[Start of Attachment]
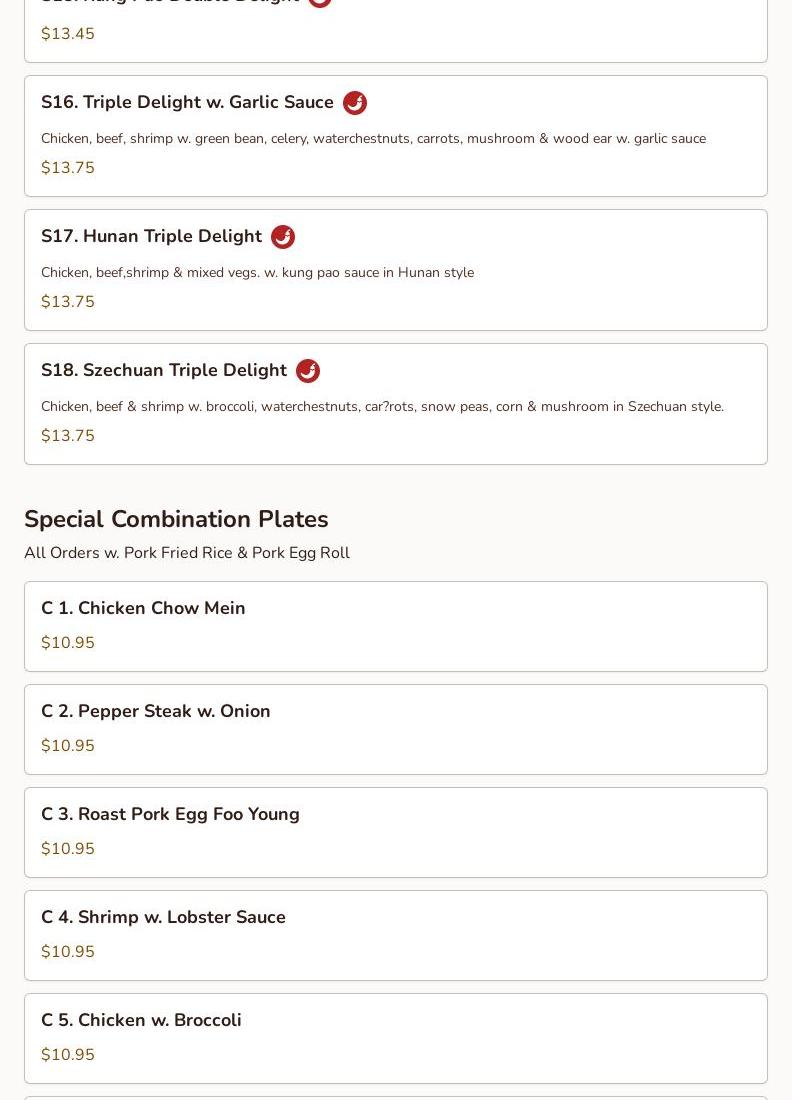Click the $13.45 price at the top
Screen dimensions: 792x1100
[x=68, y=34]
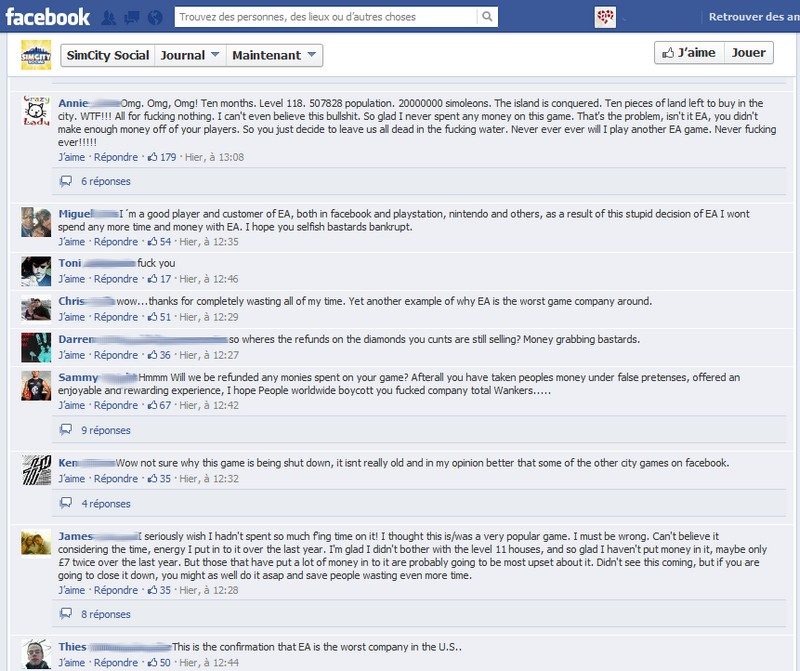Image resolution: width=800 pixels, height=671 pixels.
Task: Click the SimCity Social page logo
Action: point(36,55)
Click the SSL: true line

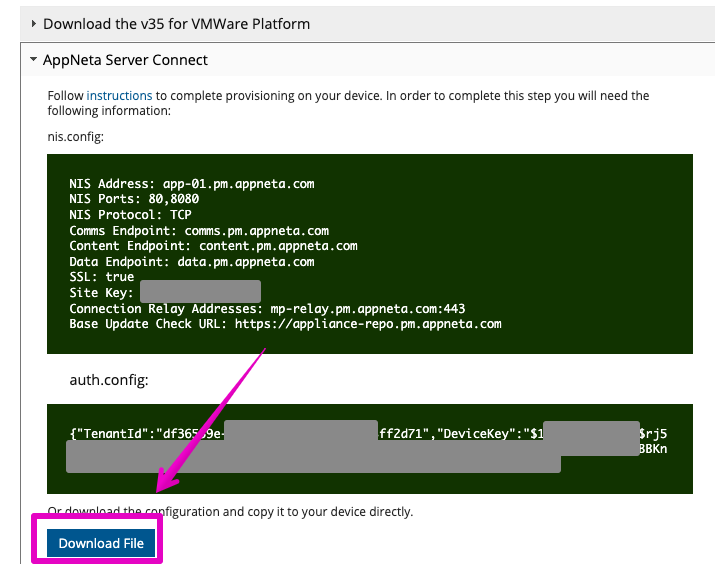101,276
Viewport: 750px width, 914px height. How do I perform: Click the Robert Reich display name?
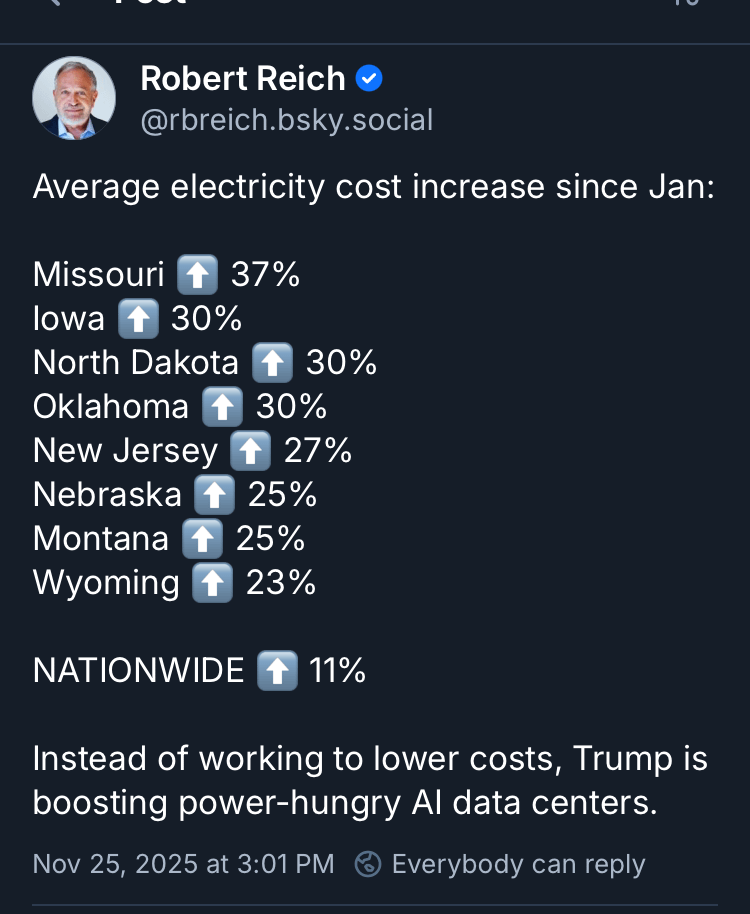243,78
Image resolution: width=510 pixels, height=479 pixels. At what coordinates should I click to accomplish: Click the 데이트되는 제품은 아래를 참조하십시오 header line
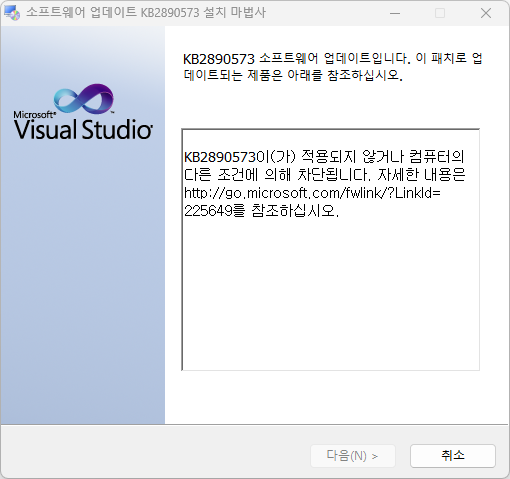(293, 75)
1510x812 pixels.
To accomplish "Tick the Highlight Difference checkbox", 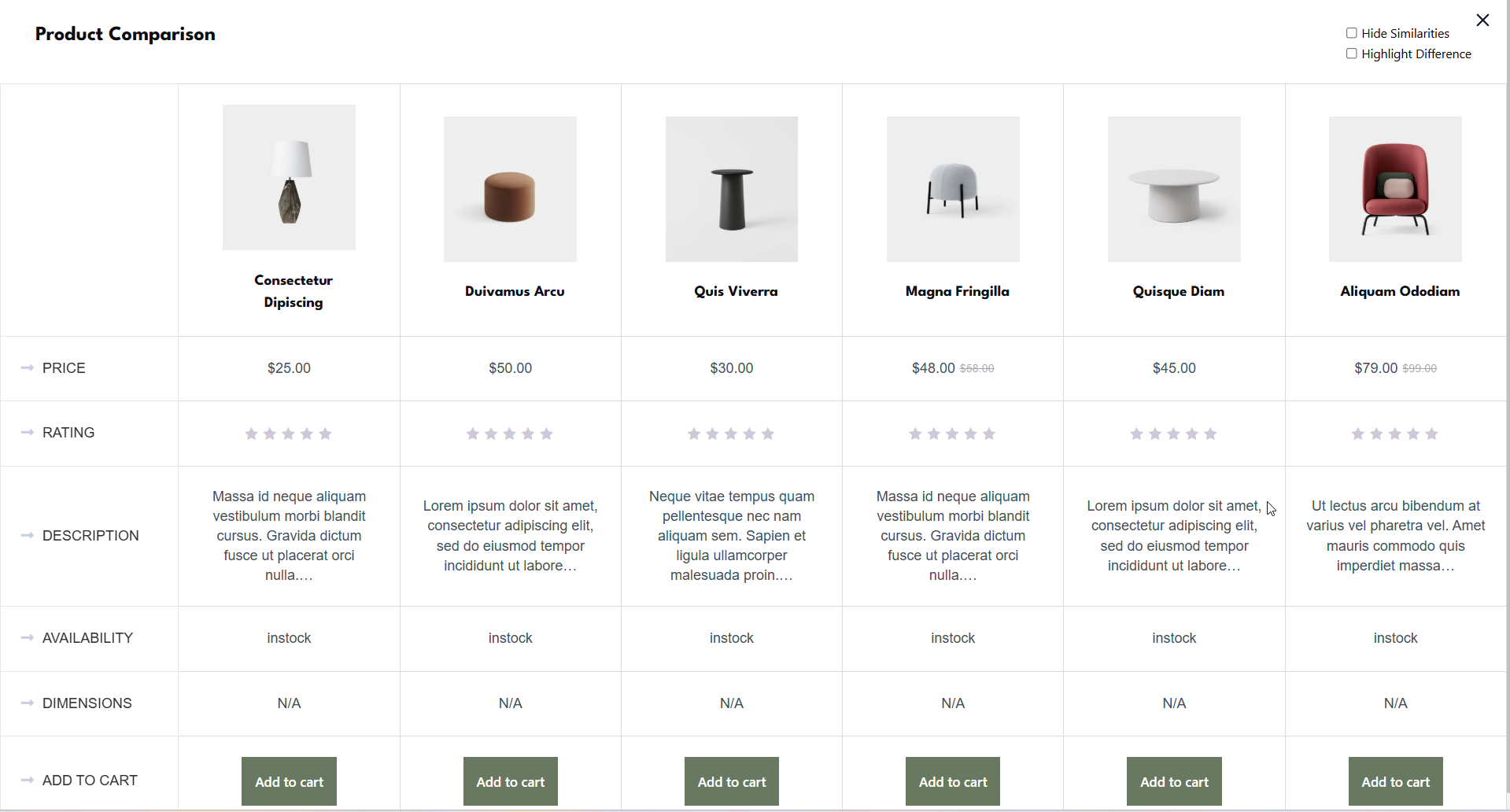I will pos(1351,54).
[End of Attachment]
## Your goal
Would you set down only the lines above from the line with "Click the SSL: true line" to the line with "1510x812 pixels.", both included, exactly as they stand and without the pictures?

## Completed task
Click the SSL: true line

101,276
Viewport: 750px width, 914px height. How do I perform: Click the Robert Reich display name?
243,78
Image resolution: width=510 pixels, height=479 pixels. At what coordinates should I click to accomplish: Click the 데이트되는 제품은 아래를 참조하십시오 header line
(293, 75)
1510x812 pixels.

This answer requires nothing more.